BEGIN
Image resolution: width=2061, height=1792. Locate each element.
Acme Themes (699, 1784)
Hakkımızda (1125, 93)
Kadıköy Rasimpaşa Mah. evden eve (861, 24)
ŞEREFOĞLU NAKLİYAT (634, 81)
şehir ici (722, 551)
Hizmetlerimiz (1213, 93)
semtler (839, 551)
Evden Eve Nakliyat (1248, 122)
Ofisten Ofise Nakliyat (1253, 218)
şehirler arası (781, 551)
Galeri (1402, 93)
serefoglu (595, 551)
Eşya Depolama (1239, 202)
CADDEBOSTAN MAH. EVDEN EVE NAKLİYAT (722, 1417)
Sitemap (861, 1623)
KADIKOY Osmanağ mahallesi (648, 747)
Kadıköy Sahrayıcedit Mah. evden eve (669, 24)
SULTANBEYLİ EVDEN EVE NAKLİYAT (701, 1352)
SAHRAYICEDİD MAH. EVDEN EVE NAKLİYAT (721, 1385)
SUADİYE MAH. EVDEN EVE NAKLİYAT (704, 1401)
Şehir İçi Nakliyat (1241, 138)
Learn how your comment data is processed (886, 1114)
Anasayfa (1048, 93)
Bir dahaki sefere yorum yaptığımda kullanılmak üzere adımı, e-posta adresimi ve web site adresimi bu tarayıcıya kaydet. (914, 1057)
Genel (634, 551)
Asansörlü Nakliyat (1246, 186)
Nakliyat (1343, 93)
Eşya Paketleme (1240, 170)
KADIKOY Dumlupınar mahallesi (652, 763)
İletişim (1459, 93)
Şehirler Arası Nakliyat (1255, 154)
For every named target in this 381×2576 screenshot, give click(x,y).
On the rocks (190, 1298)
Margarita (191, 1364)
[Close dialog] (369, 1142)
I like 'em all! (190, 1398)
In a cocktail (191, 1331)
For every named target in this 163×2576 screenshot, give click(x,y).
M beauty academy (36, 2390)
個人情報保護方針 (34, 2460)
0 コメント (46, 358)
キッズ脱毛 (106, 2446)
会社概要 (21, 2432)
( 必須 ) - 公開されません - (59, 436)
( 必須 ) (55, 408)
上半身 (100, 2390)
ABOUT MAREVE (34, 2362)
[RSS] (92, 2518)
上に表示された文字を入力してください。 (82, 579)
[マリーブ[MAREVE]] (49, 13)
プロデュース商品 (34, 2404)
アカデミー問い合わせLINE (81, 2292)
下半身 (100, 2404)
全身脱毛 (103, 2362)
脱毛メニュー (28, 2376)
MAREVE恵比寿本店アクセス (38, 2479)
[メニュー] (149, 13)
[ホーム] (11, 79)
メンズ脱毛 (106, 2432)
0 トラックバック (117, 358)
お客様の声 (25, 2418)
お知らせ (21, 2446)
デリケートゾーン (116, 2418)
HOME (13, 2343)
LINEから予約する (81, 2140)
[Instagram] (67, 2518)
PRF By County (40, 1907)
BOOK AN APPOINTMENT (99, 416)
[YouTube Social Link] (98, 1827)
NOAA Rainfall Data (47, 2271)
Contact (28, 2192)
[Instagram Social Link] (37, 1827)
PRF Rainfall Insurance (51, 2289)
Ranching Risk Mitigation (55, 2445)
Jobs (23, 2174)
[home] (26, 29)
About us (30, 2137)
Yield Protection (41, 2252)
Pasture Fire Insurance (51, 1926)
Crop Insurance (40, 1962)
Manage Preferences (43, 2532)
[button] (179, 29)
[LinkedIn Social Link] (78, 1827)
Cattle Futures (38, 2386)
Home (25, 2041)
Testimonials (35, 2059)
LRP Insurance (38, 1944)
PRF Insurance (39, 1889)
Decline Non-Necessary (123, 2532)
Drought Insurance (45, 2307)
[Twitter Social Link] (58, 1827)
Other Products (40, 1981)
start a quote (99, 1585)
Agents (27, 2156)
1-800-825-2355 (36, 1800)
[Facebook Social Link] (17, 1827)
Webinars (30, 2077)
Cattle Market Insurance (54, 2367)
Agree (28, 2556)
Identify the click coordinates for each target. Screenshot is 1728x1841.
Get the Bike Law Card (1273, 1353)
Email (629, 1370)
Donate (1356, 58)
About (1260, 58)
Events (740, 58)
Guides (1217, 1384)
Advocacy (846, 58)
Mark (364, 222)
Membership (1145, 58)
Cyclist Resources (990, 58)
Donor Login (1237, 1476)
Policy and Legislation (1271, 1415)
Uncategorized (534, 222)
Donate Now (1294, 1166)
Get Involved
END
## Aim of the task
Which lines in the records above contain the string "Cattle"? Copy them.

## Worked solution
Cattle Futures (38, 2386)
Cattle Market Insurance (54, 2367)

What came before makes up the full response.